_Your goal_
Pick out each line of the data that contains the word "green" and copy those lines.

_Stored records_
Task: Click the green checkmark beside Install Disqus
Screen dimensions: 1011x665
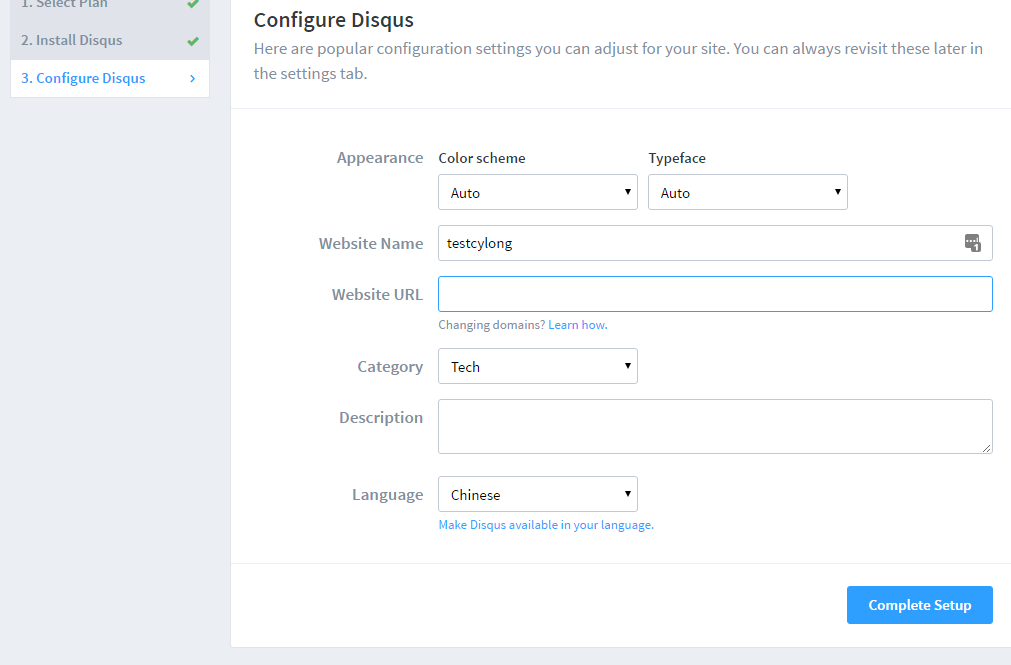Action: pos(193,41)
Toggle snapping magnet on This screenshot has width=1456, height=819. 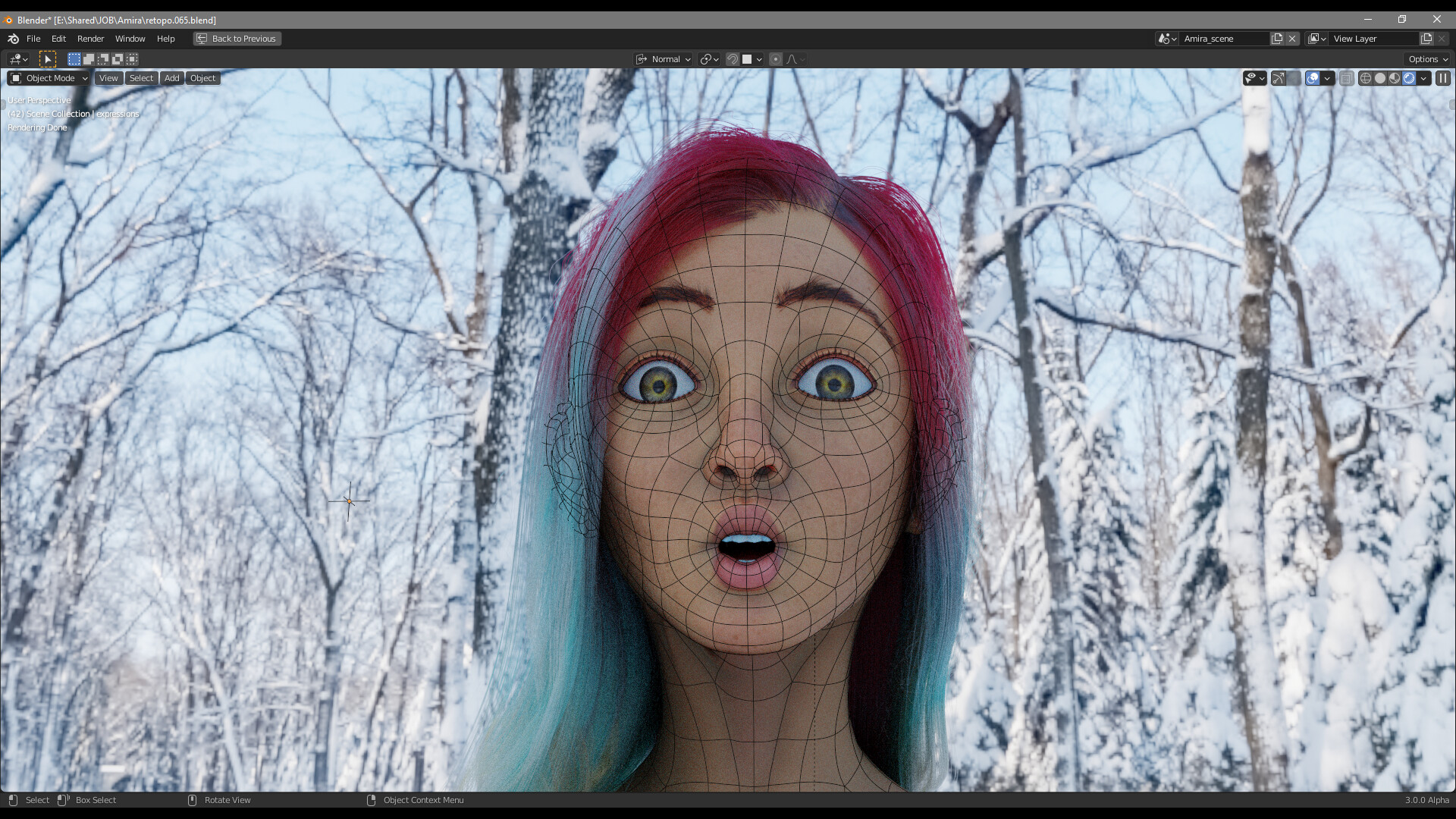(x=733, y=59)
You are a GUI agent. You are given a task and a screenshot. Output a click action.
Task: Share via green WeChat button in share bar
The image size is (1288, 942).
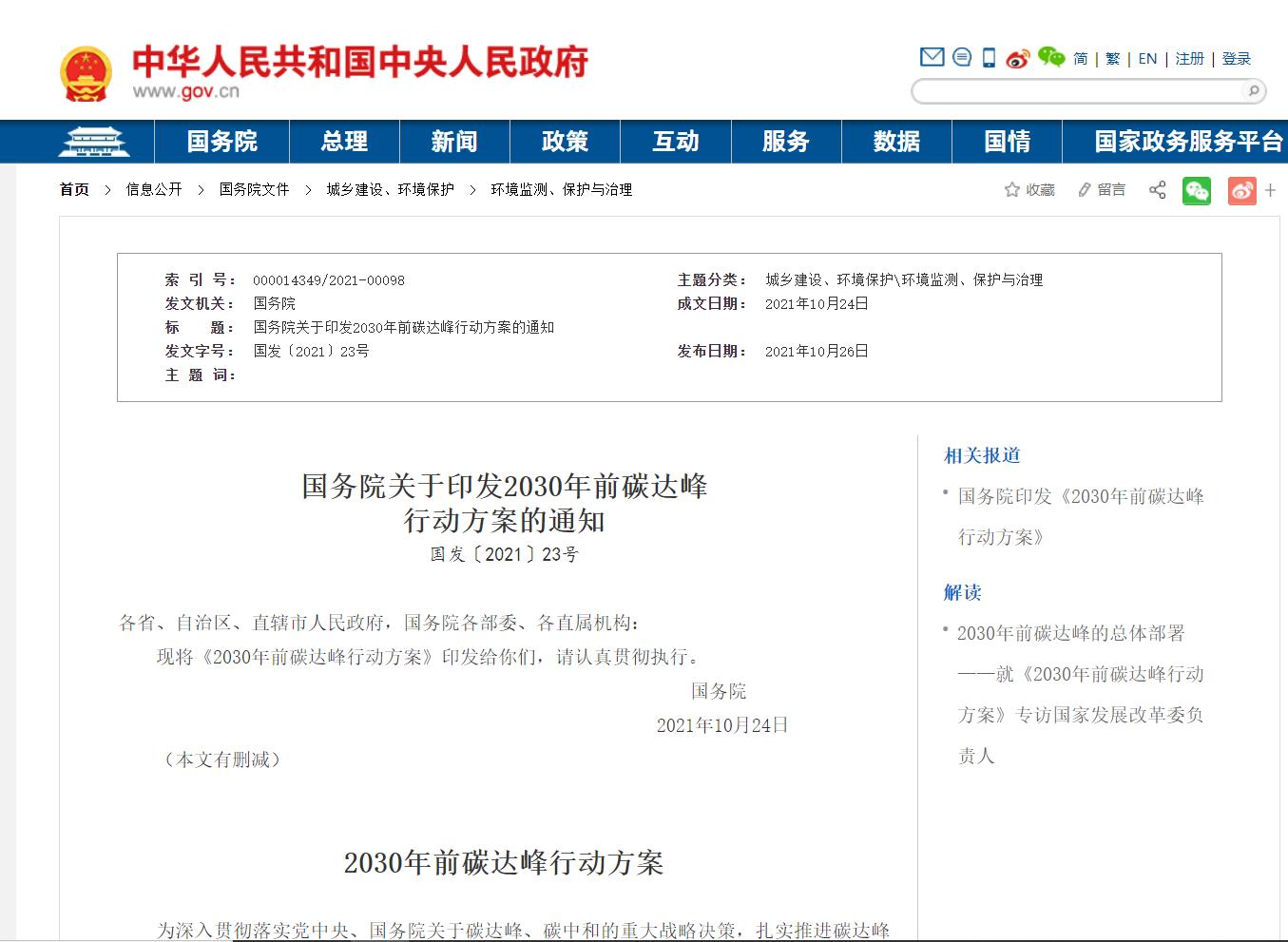(x=1196, y=190)
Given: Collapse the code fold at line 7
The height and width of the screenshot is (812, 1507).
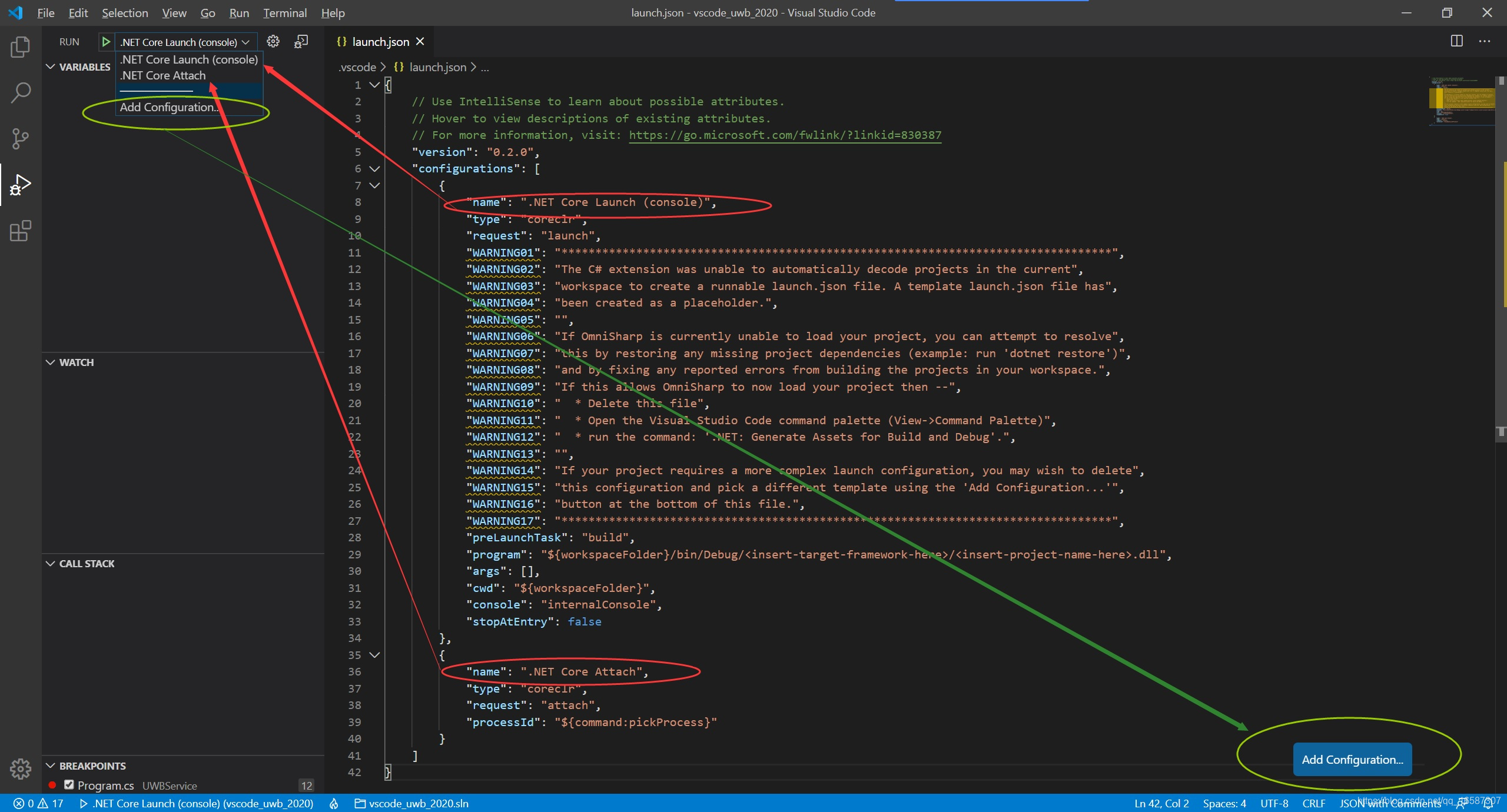Looking at the screenshot, I should pyautogui.click(x=375, y=185).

_The output_
Task: Click the green checkmark beside Install Disqus
Task: Share via green WeChat button in share bar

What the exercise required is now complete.